- **What to produce**
Transcribe the full listing exactly.
== Data in this exercise
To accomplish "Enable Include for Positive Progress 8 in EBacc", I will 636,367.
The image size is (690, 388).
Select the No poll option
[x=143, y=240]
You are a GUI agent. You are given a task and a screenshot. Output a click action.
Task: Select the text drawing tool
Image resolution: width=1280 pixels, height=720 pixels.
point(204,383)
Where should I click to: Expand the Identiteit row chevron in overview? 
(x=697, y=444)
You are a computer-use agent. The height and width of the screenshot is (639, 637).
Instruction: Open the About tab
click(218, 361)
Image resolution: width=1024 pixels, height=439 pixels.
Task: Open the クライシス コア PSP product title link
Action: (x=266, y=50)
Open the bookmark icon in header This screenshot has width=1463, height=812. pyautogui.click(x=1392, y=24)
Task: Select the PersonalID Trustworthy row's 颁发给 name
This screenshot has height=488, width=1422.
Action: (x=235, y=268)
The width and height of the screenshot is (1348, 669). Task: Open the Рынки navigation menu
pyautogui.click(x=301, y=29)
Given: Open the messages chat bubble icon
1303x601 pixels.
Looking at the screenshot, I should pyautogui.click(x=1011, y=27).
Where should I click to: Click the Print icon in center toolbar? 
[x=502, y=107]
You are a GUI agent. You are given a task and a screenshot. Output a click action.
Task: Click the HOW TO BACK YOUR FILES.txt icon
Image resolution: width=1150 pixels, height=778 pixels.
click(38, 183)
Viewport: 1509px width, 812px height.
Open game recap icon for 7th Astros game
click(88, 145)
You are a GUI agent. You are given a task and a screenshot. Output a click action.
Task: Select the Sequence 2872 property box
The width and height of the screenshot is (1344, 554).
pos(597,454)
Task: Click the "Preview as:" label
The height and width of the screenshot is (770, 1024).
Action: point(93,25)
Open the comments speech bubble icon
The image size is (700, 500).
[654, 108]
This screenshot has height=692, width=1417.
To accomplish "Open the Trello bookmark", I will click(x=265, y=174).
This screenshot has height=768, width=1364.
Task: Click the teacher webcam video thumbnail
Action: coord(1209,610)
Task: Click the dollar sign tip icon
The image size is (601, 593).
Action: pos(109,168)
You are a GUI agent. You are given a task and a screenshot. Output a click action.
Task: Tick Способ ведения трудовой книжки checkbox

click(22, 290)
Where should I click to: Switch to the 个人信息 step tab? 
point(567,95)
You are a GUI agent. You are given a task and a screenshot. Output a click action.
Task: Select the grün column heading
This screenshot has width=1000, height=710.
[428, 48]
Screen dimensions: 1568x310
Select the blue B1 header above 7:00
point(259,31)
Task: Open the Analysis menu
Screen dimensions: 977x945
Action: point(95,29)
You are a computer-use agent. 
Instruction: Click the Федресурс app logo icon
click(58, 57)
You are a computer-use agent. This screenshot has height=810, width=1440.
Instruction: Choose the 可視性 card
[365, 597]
====
- **Reply**
To accomplish "Enable Include for Positive Progress 8 in EBacc", I will 636,367.
The image size is (690, 388).
Select the No poll option
[x=143, y=240]
You are a GUI agent. You are given a task and a screenshot. Output a click action.
Task: Select the text drawing tool
Image resolution: width=1280 pixels, height=720 pixels.
point(204,383)
Where should I click to: Expand the Identiteit row chevron in overview? 
(x=697, y=444)
You are a computer-use agent. The height and width of the screenshot is (639, 637).
Instruction: Open the About tab
click(218, 361)
Image resolution: width=1024 pixels, height=439 pixels.
Task: Open the クライシス コア PSP product title link
Action: (x=266, y=50)
Open the bookmark icon in header This screenshot has width=1463, height=812. pyautogui.click(x=1392, y=24)
Task: Select the PersonalID Trustworthy row's 颁发给 name
This screenshot has height=488, width=1422.
Action: (x=235, y=268)
The width and height of the screenshot is (1348, 669). Task: Open the Рынки navigation menu
pyautogui.click(x=301, y=29)
Given: Open the messages chat bubble icon
1303x601 pixels.
Looking at the screenshot, I should pyautogui.click(x=1011, y=27).
Where should I click to: Click the Print icon in center toolbar? 
[x=502, y=107]
You are a GUI agent. You are given a task and a screenshot. Output a click action.
Task: Click the HOW TO BACK YOUR FILES.txt icon
Image resolution: width=1150 pixels, height=778 pixels.
click(38, 183)
Viewport: 1509px width, 812px height.
Open game recap icon for 7th Astros game
click(88, 145)
You are a GUI agent. You are given a task and a screenshot. Output a click action.
Task: Select the Sequence 2872 property box
The width and height of the screenshot is (1344, 554).
pos(597,454)
Task: Click the "Preview as:" label
The height and width of the screenshot is (770, 1024).
Action: point(93,25)
Open the comments speech bubble icon
The image size is (700, 500).
[654, 108]
This screenshot has height=692, width=1417.
To accomplish "Open the Trello bookmark", I will click(x=265, y=174).
This screenshot has height=768, width=1364.
Task: Click the teacher webcam video thumbnail
Action: coord(1209,610)
Task: Click the dollar sign tip icon
The image size is (601, 593).
Action: pos(109,168)
You are a GUI agent. You are given a task and a screenshot. Output a click action.
Task: Tick Способ ведения трудовой книжки checkbox

click(22, 290)
Where should I click to: Switch to the 个人信息 step tab? 
point(567,95)
You are a GUI agent. You are given a task and a screenshot. Output a click action.
Task: Select the grün column heading
This screenshot has width=1000, height=710.
[428, 48]
Screen dimensions: 1568x310
Select the blue B1 header above 7:00
point(259,31)
Task: Open the Analysis menu
Screen dimensions: 977x945
Action: point(95,29)
You are a computer-use agent. 
Instruction: Click the Федресурс app logo icon
click(58, 57)
You are a computer-use agent. This screenshot has height=810, width=1440.
Instruction: Choose the 可視性 card
[365, 597]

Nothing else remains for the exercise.